Spis treści
Producenci mocno eksperymentują ze swoimi produktami, by zainteresować jak największą rzeszę klientów. Jednym z takich „wynalazków” jest właśnie Lenovo Yoga Book, którego miałem przyjemność testować podczas mojego 2-tygodniowego wyjazdu wakacyjnego po Europie. Teraz natomiast chętnie podzielę się wrażeniami z użytkowania!
LENOVO YOGA BOOK ROBI WRAŻENIE
Pierwszą rzeczą, która od razu rzuciła mi się w oczy jest pudełko.

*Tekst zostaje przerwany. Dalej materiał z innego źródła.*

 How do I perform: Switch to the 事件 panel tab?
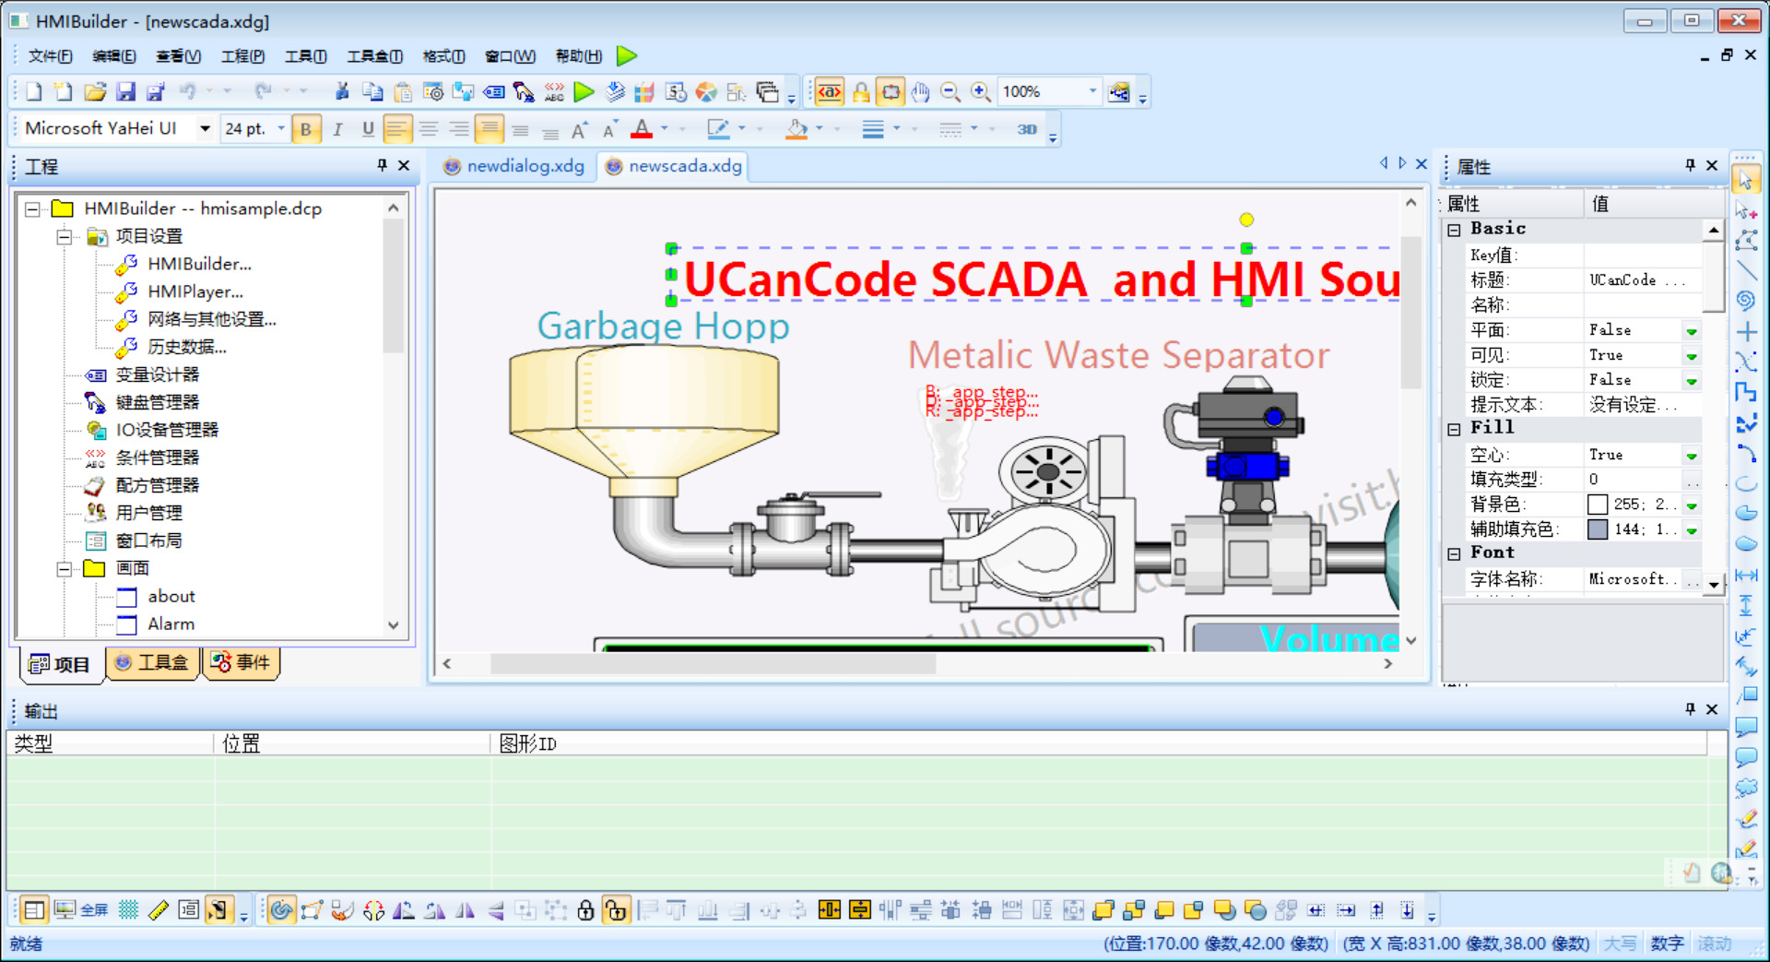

Od razu widać po nim, że sprzęt nie należy do typowych przedstawicieli urządzeń 2w1, a raczej powstał z myślą o osobach potrzebujących urządzenia w podróż.
Wewnątrz natomiast znalazło się samo pudełko z urządzeniem i całym zestawem, który otrzymujemy wraz z nim, a więc:
- ładowarka + kabel MicroUSB,
- długopis z wymiennymi wkładami,
- arkusz z kartkami do rysowania/pisania,
- papierologia i kluczyk do tacki SIM.
Niby wszystko ok, ale w tym zestawie strasznie, ale to strasznie brakowało mi jakiegokolwiek pokrowca/futerału na sprzęt. Z tego też powodu, by nie stworzyć żadnych niechcianych rys, jeśli gdzieś się wybierałem i chciałem mieć ze sobą Yogę, to brałem ją do plecaka w pudełku.

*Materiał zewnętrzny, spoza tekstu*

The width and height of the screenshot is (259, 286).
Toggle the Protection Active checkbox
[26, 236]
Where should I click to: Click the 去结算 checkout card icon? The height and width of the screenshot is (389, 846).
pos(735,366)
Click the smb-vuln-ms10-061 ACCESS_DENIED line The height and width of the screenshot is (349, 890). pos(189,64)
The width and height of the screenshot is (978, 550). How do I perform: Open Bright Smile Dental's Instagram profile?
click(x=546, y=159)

Samo urządzenie wykonane jest naprawdę nieźle. Od razu widać, dlaczego producent nazwał je „książką”. Obudowa wykonana jest z tworzywa sztucznego wysokiej jakości, ze srebrnym logo Lenovo na górnej części i informacjami o naszym modelu na dolnej.
Same zawiasy natomiast wykonane są z metalu, wyglądają bardzo elegancko (bransolety) i chodzą dość ciężko – Lenovo Yoga Book nie otworzymy jedną ręką, choć widziałem, że na stronie producenta pisze coś innego. Jednak ma to swoje plusy – dzięki temu sprzęt nie zamknie/rozłoży nam się w nieodpowiednim momencie.

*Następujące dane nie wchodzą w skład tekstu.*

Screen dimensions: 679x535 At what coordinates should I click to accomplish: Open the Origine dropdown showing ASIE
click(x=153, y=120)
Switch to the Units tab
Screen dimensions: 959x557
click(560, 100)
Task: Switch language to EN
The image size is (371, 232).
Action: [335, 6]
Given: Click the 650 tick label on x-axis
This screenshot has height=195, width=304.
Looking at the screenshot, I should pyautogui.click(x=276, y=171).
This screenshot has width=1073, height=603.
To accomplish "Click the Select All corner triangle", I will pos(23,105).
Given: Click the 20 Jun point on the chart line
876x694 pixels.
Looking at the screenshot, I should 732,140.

Niestety producent nie postarał się jeśli chodzi o złącza i ogólne możliwości rozszerzenia funkcjonalności tego sprzętu. Do naszej dyspozycji są złącza MicroUSB, MicroHDMI oraz jack 3.5 mm. Na krawędziach znalazły się także włącznik, przyciski głośności, slot na kartę nanoSIM i MicroSD oraz głośniki stereo. Mocno brakowało mi tutaj jakiegokolwiek USB-A, by móc chociaż podłączyć myszkę (jakoś nie lubię operować na gładzikach).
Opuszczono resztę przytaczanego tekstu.